00000000 T print_name
         U printf

What this means: there are two symbols (names of functions or variables, but not names of classes, structs, or any types) stored in the .o. The first, marked with T actually contains its definition in name.o. The other, marked with U is merely a reference. The code for print_name can be found here, but the code for printf cannot. When your actual program runs it will need to find all the symbols that are references and look up their definitions in other object files in order to be linked together into a complete program or complete library. An object file is therefore the definitions found in the source file, converted to binary form, and available for placing into a full program.

You can link together .o files one by one, but you don't: there are generally a lot of them, and they are an implementation detail. You'd really prefer to have them all collected into bundles of related objects, with well recognized names. These bundles are called libraries and they come in two forms: static and dynamic.

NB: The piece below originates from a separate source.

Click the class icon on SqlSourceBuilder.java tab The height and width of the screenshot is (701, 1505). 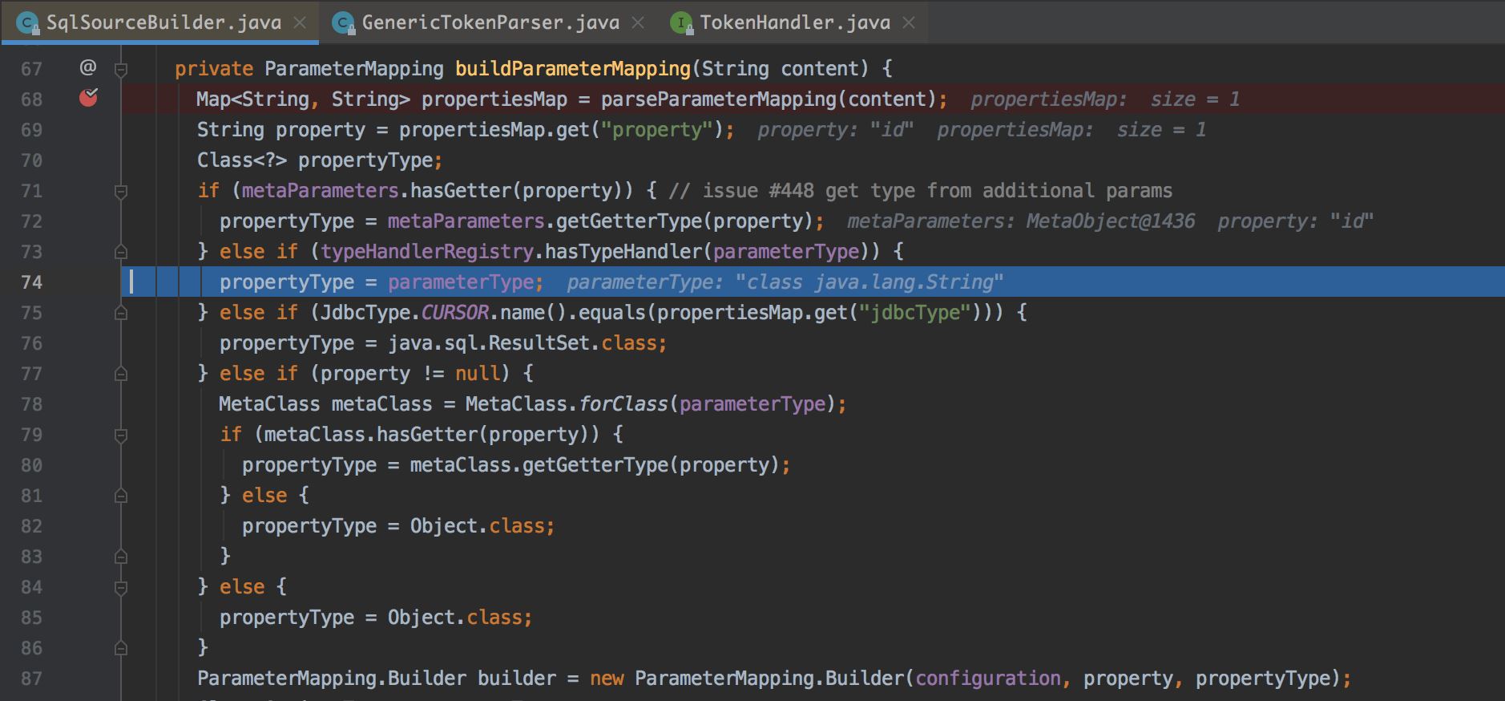29,23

A static library (in Unix) is almost always suffixed with .a (examples include libc.a which is the C core library, libm.a which is the C math library) and so on. Continuing the example you'd build your static library with ar rc libname.a name.o. If you run nm on libname.a you'll see this:

name.o:
00000000 T print_name
         U printf

As you can see it is primarily a big table of object files with an index finding all the names in it. Just like object files it contains both the symbols defined in every .o and the symbols referred to by them. If you were to link in another .o (e.g. date.o to print_date), you'd see another entry like the one above.

If you link in a static library into an executable it embeds the entire library into the executable. This is just like linking in all the individual .o files. As you can imagine this can make your program very large, especially if you are using (as most modern applications are) a lot of libraries.

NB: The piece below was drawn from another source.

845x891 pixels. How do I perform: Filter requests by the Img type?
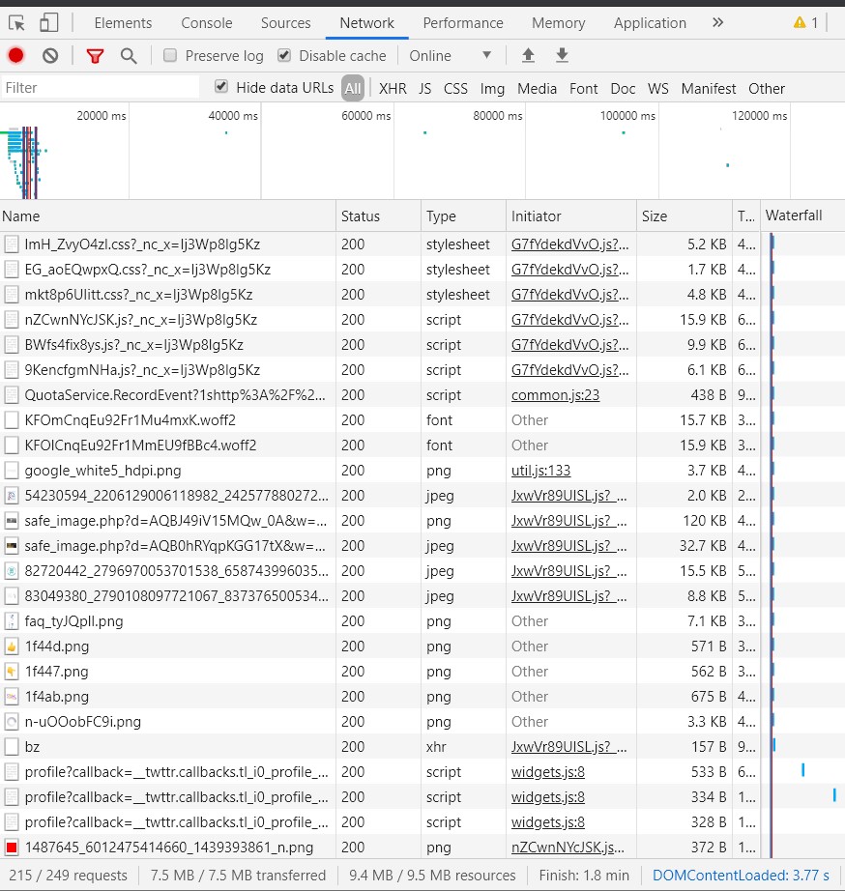492,88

A dynamic or shared library is suffixed with .so. It, like its static analogue, is a large table of object files, referring to all the code compiled. You'd build it with cc -shared libname.so name.o. Looking at with nm is quite a bit different than the static library though. On my system it contains about two dozen symbols only two of which are print_name and printf:

00001498 a _DYNAMIC
00001574 a _GLOBAL_OFFSET_TABLE_
         w _Jv_RegisterClasses
00001488 d __CTOR_END__
00001484 d __CTOR_LIST__
00001490 d __DTOR_END__
0000148c d __DTOR_LIST__
00000480 r __FRAME_END__
00001494 d __JCR_END__
00001494 d __JCR_LIST__
00001590 A __bss_start
         w __cxa_finalize@@GLIBC_2.1.3
00000420 t __do_global_ctors_aux
00000360 t __do_global_dtors_aux
00001588 d __dso_handle
         w __gmon_start__
000003f7 t __i686.get_pc_thunk.bx
00001590 A _edata
00001594 A _end
00000454 T _fini
000002f8 T _init
00001590 b completed.5843
000003c0 t frame_dummy
0000158c d p.5841
000003fc T print_name
         U printf@@GLIBC_2.0

A shared library differs from a static library in one very important way: it does not embed itself in your final executable. Instead the executable contains a reference to that shared library that is resolved, not at link time, but at run-time. This has a number of advantages:

  • Your executable is much smaller. It only contains the code you explicitly linked via the object files. The external libraries are references and their code does not go into the binary.
  • You can share (hence the name) one library's bits among multiple executables.
  • You can, if you are careful about binary compatibility, update the code in the library between runs of the program, and the program will pick up the new library without you needing to change it.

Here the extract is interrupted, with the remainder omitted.